* TASK OBJECTIVE *
Reproduce nothing but the closing run of lines: the line with "Where should I click to: Switch" and each line that follows it to the end of the data.

Saved entries:

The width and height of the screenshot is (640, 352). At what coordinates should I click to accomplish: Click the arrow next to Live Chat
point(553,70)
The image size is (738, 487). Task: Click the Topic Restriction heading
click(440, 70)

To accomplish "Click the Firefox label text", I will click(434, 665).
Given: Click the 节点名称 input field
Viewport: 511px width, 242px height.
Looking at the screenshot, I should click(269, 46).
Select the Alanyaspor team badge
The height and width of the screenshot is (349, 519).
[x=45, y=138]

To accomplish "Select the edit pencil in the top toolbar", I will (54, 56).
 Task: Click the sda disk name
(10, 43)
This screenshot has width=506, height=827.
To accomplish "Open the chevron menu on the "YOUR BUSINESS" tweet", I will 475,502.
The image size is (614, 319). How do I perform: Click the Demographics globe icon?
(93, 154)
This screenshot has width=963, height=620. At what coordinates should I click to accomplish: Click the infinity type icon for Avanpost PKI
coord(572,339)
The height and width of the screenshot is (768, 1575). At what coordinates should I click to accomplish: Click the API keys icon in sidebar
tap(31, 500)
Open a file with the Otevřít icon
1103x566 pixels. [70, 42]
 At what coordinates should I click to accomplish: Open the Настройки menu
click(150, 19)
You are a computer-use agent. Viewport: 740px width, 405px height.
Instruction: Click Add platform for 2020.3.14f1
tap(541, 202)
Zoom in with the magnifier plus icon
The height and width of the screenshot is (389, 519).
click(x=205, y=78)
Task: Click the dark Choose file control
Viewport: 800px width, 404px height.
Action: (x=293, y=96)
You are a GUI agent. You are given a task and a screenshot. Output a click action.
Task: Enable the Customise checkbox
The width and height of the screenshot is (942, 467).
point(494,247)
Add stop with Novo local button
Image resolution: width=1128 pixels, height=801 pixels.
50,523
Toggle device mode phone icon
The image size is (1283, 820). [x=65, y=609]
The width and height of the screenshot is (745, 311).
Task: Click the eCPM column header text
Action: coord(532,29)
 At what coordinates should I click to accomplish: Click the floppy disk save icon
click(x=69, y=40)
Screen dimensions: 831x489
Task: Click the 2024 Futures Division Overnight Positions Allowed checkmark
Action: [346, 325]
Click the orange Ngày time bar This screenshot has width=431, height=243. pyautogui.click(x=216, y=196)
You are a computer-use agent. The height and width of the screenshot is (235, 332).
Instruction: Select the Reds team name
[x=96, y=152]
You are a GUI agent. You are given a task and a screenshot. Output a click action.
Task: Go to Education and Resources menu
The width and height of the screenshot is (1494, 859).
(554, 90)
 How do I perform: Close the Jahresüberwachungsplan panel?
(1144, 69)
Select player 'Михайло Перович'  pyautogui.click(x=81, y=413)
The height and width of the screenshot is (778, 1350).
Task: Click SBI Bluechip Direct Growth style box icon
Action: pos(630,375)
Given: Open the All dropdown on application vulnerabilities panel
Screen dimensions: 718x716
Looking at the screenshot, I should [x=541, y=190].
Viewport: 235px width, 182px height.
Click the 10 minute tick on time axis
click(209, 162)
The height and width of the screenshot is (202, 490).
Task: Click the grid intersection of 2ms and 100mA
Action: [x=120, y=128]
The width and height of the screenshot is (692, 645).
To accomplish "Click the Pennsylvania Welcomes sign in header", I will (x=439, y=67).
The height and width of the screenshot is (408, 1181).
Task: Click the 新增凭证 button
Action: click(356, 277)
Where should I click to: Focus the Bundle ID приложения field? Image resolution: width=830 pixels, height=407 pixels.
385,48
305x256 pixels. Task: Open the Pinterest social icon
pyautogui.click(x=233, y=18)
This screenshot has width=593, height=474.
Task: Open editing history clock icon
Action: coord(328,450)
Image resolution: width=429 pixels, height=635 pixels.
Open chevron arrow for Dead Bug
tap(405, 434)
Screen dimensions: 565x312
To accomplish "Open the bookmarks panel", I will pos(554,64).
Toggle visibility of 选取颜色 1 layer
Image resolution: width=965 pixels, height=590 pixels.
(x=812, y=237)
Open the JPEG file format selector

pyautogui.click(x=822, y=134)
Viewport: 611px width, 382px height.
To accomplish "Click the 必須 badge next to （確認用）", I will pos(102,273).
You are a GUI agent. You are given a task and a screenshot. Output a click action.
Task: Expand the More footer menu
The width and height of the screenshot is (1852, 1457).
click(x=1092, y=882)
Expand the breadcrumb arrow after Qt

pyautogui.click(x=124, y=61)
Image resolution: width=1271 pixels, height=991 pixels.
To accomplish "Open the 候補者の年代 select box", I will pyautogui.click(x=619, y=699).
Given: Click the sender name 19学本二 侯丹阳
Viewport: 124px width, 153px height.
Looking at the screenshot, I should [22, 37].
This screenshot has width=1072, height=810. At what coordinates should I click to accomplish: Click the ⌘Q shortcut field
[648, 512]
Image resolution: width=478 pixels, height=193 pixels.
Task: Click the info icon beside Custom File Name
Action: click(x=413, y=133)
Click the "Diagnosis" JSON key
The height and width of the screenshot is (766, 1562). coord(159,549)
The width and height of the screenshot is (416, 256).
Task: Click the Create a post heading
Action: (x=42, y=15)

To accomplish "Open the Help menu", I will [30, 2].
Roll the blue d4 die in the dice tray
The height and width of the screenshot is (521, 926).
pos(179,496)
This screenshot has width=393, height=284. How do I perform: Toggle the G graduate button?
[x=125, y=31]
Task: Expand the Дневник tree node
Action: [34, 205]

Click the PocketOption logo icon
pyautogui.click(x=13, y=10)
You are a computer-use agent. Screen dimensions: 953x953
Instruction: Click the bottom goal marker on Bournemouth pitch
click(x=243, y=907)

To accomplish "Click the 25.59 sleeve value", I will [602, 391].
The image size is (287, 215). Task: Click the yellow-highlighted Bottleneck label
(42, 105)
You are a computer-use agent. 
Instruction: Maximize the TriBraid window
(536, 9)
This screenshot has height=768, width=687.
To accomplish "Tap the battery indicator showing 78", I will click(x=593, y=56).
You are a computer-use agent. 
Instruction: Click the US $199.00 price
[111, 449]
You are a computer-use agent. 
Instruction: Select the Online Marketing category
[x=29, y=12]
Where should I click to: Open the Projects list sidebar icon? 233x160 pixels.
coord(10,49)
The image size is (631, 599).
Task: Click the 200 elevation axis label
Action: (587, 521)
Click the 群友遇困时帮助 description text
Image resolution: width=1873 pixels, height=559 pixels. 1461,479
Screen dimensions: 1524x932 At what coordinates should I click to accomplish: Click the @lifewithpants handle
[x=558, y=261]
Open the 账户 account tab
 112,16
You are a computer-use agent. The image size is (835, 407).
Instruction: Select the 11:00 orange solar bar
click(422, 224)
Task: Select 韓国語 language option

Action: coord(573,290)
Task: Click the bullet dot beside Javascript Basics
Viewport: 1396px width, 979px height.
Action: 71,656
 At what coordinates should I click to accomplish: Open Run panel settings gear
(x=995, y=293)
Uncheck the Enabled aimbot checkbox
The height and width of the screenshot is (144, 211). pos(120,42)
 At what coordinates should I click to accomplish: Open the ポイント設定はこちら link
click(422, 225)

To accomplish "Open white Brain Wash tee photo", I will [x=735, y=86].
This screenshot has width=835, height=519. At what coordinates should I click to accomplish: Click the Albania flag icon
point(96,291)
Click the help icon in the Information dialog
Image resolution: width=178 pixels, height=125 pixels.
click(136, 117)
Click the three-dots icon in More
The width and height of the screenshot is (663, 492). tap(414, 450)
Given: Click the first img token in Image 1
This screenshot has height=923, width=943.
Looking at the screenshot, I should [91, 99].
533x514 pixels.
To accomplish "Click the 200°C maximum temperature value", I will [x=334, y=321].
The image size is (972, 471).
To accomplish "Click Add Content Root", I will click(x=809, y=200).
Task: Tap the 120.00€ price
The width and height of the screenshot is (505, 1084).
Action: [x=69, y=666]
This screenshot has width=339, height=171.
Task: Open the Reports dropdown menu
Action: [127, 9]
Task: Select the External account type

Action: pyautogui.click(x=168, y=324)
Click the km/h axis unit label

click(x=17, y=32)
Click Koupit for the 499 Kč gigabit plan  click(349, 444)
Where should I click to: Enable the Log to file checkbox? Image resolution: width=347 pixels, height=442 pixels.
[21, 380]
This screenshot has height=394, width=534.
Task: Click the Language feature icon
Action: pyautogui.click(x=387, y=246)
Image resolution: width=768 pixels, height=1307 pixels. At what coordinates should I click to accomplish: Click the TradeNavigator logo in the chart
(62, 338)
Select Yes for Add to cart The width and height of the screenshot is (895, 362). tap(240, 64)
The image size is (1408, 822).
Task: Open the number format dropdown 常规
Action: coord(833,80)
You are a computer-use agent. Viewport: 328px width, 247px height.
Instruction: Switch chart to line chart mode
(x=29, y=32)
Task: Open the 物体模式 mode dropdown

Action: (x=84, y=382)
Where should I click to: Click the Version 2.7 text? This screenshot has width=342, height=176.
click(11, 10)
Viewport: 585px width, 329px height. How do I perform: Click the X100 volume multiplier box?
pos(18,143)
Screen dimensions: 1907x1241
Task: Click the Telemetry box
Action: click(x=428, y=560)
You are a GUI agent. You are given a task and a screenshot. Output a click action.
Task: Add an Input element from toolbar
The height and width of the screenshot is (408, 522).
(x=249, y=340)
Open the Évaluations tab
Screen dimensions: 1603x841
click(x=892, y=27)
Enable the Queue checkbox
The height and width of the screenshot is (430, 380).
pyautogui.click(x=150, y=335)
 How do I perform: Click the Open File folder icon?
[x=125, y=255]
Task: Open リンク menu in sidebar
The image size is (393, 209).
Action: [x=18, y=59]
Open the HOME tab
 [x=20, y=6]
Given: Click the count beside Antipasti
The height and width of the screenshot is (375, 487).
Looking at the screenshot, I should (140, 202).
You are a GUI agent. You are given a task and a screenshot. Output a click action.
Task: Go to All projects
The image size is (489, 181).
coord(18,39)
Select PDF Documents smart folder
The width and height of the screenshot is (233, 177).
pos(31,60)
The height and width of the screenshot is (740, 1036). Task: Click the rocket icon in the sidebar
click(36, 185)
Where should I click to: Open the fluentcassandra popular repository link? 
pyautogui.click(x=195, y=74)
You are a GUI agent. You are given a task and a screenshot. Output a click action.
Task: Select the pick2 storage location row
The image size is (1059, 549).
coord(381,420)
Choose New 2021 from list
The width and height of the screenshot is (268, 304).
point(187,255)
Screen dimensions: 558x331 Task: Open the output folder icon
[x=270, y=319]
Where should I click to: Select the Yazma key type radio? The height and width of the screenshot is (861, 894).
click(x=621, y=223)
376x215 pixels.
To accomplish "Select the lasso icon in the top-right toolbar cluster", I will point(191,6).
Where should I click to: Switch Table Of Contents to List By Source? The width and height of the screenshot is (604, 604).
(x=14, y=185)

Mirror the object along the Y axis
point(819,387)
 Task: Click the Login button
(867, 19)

* RESPONSE TO THIS TASK *
Where should I click to: Switch Table Of Contents to List By Source? The width and height of the screenshot is (604, 604).
(x=14, y=185)

Mirror the object along the Y axis
point(819,387)
 Task: Click the Login button
(867, 19)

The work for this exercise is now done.